二零零九年十月十八日,我擦除了宣誓欄上連我的名字在內很多法輪功學員的名字,被關小號折磨近八個月。那天值班警察是圖玉鵬、蘇巨峰、於秀川,我被拖到大隊長圖玉鵬跟前,坐在地上,於秀川過來踢我,我說,大不了一死,活著更痛苦,隨便打吧,打死算了。圖玉鵬說別打,把他弄到抻床上。這時教育幹事蘇巨峰來了,和於秀川把我扣到抻床上。蘇巨峰還打了我幾個電炮,鼻子、嘴出血了。

這次上抻床大約二十分鐘下來。到能站起來,惡警就開始給我上大掛,戴雙手銬,站在上下鋪的床邊,胳膊伸直,除了吃飯,大小便,直到睡覺就這樣一直站著。

從那時起,我就這樣開始長達差三天到八個月的小號生活……而且迫害一直升級。幾乎是每個大隊長值班就折磨我的,其他人不敢。井洪波、潘洪州、最毒的是管教大隊長於江,他那幾天外地「學習」,回來後,比任何一個隊長迫害我都殘酷。回來當天就抻床迫害我,又把我放回特管室。可是於江沒死心,一百多人都是抻床迫害違心妥協的,他不相信對付不了我。

記不得哪天,只知道迫害非常狠,是惡警於江、李猛和秦利,他們三個在三大隊被稱為三人幫,臭味相投,狼狽為奸。記得那天上抻床時間很長,一般不會超過半個小時,可是那天遠遠超過了,直到李猛說昏死過去了,不動了。秦利還上前扒拉我,看我已經沒有反應。我呼吸微弱,於江叫他們給我灌水,都洒到衣服上,他們扶我坐著,終於灌了點水。好幾個班長給我活動腿,胳膊,我身體幾乎不是自己的,任其擺布……兩個人,把我胳膊搭在他們肩頭,讓我走路,我根本就不聽他們的,沒辦法,把我拖回特管室,扔到床上……醫生叫那樹記來了,檢查。

» 所給材料:
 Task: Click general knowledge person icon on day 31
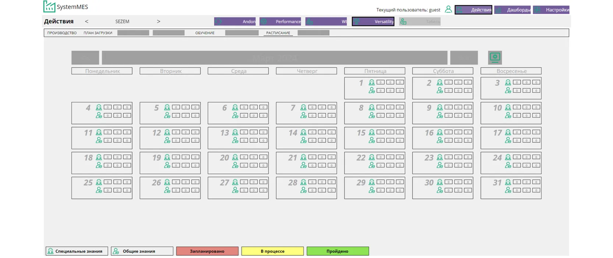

» 作業要求:
• a. 請把這篇講述被關小號經歷的文字中以「這次上抻床大約二十分鐘下來」開頭的一段改寫成條列形式，保留其主要事實。
• b. 請從這篇講述被關小號經歷的文字的最後一句之後接續寫下去。

» 練習答案:
• a.
- 這次上抻床約二十分鐘。
- 能站起來後，被上大掛：戴雙手銬，站在上下鋪的床邊，胳膊伸直。
- 除了吃飯和大小便，一直這樣站到睡覺。

• b.
「上大掛」酷刑

從那以後,每天就是上大掛,站得腿都腫了。正常每天勞教睡覺大約九點,我也被看著我的人取手銬鑰匙放下,早晨他們起床我又被上大掛銬上。一天惡警於江讓我站了一宿,不讓我睡覺,那天後半夜又冷又餓,渾身哆嗦……

惡警於江不給我中午飯吃。還說,吃那麼多幹啥,又不幹活,餓不死就行了。

因為長期上大掛,我身體遭受巨大打擊,體質越來越差,身體出現了病態。一天早上起床後,被掛上不久,心臟難受,特別是被惡警潘洪洲打過的地方非常疼。呼吸困難,大口喘氣。看我的人問我,我說難受,他找來隊長把我放下來。我一下躺在床上,一動不想動,只顧呼吸。很長時間,大約一小時吧,才緩過來。吃完早飯,繼續上大掛,我很難受,症狀不明顯,沒人把我放下來。

那時真是生死之間一念的事,我感覺心臟疼、疼、疼……後來熱、火燒火燎的心臟熱、熱、熱……血往上沖,呼吸更加困難,直到全身熱、熱、熱……我想,死了正好,不用受罪了,一切就一瞬間,甚麼都過去了,不再太難受了。

甚麼都過去了之後,於江親自來看我了,還帶來了法輪功學員李來防,於江看到我這樣,忙說放下來,把我手銬銬在李來防手上,他被上大掛了。

我躺在床上,只是喘氣……不一會把我送到醫院檢查,回來後,我就坐下來了,戴一隻手銬。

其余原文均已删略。